Closed eternal-flame-AD closed 2 months ago

eternal-flame-AD commented 2 months ago

Would appreciate some advice! I read the advice section in the docs and used boxing in each function and used choice for any >=3 or's. My compile time was okay (~10 seconds on an LTO'ed build, excl. dependencies) but I get giant symbol names which feels wasteful, for example this 29 byte function get a 30kb+ name, is the only option here stripping the binary?

Some naive grepping give me this histogram, I attached the full name of the longest symbol. symbol.txt image

Example of my code:

pub fn class<'tokens, 'src: 'tokens>() -> impl Parser<
    'tokens,
    ParserInput<'tokens, 'src>,
    Class<'src>,
    extra::Err<Rich<'tokens, Token<'src>, Span>>,
> + Clone {
    let tags = tags();

    let kw = just(Token::Keyword(Keyword::Class));

    let name = select! {
        Token::Ident(name) => name
    };

    let maybe_extends = just(Token::Keyword(Keyword::Extends))
        .ignore_then(path())
        .map(Some)
        .or(empty().map(|_| None));

    let body = just(Token::Ctrl('{'))
        .ignore_then(
            choice((
                var_decl()
                    .then_ignore(just(Token::Ctrl(';')))
                    .map(|vardecl| (Some(vardecl), None, None, None)),
                function().map(|func| (None, Some(func), None, None)),
                typedef().map(|typedef| (None, None, Some(typedef), None)),
                import().map(|import| (None, None, None, Some(import))),
            ))
            .repeated()
            .collect::<Vec<_>>(),
        )
        .then_ignore(just(Token::Ctrl('}')))
        .map(|body| {
            let mut members = Vec::new();
            let mut functions = Vec::new();
            let mut typedefs = Vec::new();
            let mut imports = Vec::new();
            for item in body {
                match item {
                    (Some(vardecl), None, None, None) => members.push(vardecl),
                    (None, Some(func), None, None) => functions.push(func),
                    (None, None, Some(typedef), None) => typedefs.push(typedef),
                    (None, None, None, Some(import)) => imports.push(import),
                    _ => unreachable!(),
                }
            }
            (members, functions, typedefs, imports)
        });

    tags.then_ignore(kw)
        .then(name)
        .then(maybe_extends)
        .then(body)
        .map(
            |(((tags, name), extends), (members, functions, typedefs, imports))| Class {
                tags,
                name,
                extends,
                typedefs,
                imports,
                members,
                functions,
            },
        )
}
zesterer commented 2 months ago

You can use .boxed() to switch to dynamic dispatch, which avoids large types. See here. Note that this doesn't always come with a performance hit: LLVM is often able to devirtualise the parsers and still statically knit them together. Sometimes, performance can even improve!

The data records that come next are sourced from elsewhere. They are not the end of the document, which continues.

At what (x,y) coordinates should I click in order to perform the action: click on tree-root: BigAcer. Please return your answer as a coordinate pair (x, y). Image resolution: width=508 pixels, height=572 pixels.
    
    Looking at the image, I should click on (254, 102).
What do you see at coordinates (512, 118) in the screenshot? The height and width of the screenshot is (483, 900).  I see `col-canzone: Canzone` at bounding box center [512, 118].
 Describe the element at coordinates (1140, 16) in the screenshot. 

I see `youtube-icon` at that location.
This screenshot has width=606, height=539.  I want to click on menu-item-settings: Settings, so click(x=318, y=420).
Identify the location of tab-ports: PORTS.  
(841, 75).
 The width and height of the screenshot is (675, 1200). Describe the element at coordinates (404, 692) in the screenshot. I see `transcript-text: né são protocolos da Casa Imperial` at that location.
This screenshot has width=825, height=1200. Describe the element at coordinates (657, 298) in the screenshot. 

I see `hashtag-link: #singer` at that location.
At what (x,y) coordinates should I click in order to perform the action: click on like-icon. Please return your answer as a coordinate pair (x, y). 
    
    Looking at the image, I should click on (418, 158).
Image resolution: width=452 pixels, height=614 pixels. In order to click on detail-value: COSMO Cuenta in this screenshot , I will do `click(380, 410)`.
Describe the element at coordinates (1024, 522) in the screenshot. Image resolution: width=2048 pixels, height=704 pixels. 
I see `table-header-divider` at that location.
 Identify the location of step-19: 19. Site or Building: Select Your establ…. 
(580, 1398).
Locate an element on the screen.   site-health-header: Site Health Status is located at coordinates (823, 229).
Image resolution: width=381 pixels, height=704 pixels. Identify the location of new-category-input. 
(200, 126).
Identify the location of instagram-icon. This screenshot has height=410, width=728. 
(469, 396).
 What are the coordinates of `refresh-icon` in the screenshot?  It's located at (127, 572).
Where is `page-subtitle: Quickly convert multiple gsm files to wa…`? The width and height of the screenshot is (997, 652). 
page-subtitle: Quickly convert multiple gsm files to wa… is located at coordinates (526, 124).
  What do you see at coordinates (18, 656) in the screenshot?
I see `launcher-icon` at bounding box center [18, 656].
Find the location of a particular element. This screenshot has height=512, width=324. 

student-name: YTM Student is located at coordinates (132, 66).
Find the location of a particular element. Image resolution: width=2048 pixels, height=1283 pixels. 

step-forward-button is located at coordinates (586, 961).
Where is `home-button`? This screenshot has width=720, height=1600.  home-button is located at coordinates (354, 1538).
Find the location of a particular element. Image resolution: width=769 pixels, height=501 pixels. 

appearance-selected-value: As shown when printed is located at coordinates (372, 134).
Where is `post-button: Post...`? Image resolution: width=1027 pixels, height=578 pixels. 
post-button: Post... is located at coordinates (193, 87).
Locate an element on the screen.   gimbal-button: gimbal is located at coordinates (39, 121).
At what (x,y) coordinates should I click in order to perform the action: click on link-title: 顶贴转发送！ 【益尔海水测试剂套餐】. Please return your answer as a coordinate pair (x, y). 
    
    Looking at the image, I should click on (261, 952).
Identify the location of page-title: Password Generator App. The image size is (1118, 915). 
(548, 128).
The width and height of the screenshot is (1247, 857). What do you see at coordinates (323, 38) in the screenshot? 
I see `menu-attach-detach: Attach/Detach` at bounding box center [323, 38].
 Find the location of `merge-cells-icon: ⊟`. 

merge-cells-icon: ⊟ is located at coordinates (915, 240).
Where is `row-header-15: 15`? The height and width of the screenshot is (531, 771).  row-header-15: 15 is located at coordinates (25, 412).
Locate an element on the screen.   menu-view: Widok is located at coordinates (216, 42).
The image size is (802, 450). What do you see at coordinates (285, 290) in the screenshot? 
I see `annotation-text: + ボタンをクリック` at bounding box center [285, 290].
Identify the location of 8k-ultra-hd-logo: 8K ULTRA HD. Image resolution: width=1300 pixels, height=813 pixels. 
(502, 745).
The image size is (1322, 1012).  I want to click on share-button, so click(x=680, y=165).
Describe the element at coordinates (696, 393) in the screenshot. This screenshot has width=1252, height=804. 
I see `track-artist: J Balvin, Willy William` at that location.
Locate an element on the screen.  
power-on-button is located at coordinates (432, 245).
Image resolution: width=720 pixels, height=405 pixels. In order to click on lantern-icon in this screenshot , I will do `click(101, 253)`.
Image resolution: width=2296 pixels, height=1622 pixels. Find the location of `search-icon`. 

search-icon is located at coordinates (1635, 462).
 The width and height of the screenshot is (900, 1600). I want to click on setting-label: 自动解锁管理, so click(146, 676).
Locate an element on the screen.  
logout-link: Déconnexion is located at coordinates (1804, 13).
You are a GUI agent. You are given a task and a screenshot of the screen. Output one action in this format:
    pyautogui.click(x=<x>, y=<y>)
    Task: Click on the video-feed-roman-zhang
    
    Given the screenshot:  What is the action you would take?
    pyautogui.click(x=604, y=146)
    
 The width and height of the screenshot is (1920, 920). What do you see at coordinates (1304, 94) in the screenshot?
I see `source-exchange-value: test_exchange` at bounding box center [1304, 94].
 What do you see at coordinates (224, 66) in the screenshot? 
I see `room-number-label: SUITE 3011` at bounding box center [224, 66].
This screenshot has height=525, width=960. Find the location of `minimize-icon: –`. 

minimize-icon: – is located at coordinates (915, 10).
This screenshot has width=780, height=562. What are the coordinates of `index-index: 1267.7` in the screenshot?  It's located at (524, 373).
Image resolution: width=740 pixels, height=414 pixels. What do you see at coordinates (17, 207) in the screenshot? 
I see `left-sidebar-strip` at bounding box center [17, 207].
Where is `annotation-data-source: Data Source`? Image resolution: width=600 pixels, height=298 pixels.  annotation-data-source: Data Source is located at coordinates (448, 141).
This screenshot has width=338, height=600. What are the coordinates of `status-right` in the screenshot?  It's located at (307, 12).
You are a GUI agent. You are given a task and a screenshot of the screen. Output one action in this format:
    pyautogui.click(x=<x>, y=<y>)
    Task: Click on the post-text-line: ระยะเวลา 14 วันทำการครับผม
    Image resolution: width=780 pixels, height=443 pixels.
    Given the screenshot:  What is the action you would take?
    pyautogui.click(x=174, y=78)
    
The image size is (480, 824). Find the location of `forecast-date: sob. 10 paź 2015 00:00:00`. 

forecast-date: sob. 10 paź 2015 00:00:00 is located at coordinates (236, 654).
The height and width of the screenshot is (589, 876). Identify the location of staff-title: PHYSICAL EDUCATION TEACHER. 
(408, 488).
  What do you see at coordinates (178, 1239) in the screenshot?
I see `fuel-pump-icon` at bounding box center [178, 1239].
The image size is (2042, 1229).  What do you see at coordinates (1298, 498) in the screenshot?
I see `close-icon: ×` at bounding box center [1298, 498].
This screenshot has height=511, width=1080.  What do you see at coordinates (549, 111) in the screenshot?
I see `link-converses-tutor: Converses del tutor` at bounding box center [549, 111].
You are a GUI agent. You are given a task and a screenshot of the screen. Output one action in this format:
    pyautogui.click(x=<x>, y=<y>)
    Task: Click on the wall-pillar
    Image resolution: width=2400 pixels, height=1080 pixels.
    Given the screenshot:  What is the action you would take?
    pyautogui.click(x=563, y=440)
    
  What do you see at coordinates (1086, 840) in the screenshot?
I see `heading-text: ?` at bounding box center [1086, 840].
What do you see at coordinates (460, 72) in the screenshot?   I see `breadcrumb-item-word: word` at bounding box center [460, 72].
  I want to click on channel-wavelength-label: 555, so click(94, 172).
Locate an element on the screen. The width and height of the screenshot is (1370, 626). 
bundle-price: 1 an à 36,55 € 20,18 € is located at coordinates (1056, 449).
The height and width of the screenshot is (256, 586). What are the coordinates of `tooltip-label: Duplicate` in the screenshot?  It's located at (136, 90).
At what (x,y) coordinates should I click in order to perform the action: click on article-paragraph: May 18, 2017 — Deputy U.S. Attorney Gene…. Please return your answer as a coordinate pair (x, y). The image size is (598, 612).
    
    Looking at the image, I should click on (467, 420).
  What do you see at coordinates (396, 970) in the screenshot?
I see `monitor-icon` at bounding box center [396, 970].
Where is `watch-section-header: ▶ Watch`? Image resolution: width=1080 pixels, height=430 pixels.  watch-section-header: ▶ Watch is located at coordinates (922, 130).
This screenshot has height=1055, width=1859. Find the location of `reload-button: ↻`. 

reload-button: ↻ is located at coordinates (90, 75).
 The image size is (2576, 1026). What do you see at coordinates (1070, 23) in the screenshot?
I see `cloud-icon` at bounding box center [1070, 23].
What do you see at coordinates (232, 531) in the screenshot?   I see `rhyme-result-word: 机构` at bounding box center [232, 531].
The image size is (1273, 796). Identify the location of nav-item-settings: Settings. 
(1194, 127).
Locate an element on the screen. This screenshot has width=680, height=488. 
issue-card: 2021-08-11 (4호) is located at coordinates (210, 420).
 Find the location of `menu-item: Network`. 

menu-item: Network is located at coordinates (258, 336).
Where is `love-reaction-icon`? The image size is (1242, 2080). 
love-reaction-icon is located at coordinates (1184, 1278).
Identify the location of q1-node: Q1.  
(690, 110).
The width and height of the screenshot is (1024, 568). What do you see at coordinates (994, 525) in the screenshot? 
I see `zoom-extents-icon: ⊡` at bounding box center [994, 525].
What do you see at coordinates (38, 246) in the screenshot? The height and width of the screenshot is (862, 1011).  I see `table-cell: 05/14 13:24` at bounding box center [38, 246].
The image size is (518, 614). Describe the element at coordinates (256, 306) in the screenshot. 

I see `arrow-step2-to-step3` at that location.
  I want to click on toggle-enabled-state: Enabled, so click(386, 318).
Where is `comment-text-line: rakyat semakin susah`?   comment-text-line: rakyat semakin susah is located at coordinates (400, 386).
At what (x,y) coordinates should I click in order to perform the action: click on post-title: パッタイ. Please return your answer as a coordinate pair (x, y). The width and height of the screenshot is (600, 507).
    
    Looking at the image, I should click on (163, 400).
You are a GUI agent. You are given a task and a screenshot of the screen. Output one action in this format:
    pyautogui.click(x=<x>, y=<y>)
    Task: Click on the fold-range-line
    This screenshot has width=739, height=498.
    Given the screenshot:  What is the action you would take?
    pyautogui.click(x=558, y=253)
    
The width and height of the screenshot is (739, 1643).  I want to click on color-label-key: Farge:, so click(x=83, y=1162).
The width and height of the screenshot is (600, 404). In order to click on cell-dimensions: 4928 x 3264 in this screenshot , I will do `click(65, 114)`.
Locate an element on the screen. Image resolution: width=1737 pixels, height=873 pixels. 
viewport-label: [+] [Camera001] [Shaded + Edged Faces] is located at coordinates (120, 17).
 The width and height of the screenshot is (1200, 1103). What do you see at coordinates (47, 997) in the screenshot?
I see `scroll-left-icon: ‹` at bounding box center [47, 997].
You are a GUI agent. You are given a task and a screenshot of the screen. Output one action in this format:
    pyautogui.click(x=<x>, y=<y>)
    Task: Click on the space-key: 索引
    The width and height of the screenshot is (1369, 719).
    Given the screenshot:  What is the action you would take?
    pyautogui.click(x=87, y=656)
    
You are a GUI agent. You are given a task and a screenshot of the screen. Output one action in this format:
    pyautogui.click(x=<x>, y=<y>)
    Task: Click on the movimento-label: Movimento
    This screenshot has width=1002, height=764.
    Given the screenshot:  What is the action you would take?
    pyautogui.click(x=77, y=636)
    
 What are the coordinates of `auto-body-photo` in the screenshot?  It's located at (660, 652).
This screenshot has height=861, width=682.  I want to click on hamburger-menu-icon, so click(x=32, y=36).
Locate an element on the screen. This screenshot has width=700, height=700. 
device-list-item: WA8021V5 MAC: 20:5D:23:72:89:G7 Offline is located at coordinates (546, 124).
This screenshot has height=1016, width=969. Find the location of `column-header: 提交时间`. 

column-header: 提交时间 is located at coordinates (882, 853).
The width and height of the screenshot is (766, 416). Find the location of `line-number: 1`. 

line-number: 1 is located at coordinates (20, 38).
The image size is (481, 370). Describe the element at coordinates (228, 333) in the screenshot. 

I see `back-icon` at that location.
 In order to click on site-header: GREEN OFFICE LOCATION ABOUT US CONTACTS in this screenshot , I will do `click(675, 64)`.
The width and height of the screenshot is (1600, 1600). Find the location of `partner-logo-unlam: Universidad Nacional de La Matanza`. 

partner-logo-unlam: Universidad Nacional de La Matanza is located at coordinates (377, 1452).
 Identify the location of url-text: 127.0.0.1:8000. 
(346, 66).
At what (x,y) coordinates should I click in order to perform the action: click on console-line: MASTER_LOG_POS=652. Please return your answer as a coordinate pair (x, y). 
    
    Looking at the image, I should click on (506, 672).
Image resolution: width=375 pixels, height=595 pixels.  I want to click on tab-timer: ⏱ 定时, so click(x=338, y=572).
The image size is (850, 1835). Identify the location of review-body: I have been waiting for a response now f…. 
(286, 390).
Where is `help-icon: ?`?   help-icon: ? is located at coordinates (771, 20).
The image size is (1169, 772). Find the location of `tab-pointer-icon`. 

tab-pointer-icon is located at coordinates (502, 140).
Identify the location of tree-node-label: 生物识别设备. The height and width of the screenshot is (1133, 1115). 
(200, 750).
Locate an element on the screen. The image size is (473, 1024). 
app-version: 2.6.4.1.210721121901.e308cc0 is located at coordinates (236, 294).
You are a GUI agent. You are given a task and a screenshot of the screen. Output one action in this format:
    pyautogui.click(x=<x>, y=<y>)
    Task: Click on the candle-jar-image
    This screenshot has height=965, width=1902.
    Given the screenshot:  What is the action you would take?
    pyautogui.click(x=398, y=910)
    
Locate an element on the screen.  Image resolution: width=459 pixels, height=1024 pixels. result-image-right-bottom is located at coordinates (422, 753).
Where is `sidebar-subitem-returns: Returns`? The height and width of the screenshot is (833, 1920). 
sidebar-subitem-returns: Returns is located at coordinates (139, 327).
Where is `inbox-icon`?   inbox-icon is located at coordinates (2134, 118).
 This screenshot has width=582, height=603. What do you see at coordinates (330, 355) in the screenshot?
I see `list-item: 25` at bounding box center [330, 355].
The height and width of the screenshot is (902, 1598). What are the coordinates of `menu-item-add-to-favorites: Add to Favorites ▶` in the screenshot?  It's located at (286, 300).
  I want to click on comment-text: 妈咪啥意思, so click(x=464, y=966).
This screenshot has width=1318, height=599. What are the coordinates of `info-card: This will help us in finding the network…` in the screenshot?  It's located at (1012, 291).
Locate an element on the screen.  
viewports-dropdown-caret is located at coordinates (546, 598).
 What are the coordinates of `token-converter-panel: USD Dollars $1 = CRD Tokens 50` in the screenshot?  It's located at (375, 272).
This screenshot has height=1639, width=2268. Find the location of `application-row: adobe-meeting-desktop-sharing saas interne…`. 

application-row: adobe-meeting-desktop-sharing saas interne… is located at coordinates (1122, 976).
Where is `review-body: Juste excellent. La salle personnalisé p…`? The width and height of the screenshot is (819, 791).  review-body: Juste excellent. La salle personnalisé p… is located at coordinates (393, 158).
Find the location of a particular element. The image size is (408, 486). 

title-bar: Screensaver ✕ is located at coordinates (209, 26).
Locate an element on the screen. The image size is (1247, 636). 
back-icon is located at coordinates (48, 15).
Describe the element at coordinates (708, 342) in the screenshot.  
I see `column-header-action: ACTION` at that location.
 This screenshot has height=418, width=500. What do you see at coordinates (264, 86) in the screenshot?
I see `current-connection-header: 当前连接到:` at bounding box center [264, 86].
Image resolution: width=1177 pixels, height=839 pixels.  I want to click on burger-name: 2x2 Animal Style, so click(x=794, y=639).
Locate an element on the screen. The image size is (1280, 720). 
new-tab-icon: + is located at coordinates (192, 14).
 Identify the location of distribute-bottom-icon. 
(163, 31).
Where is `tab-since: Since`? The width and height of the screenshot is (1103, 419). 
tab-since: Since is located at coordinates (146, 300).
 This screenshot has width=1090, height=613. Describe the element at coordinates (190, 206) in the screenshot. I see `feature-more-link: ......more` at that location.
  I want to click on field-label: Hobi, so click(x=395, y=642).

eternal-flame-AD commented 2 months ago

I only boxed expressions, statements and primitives like ifs, I will try boxing them all tomorrow and report back. Thanks

eternal-flame-AD commented 2 months ago

I boxed everything that is longer than 3 levels that doesn't require Send (lexer part) and got down to about 25 kb and the next largest is 14 kb. My build time got noticeably slower actually (I suppose LTO is trying to see through the box?) but it's still acceptable. I attached the new longest symbol here if there is anything to see but thanks for the help! If there is no more thing to do feel free to close this, thanks! symbol.txt image

zesterer commented 2 months ago

I think that's about all there is, sadly (at least: until rustc gets a bit smarter about symbol generation for nested types). The same thing happens with complex Iterator chains, although of course chumsky's pervasive use of the combinator pattern makes it much more common here.

eternal-flame-AD commented 2 months ago

Thanks for the help, and the project overall of course!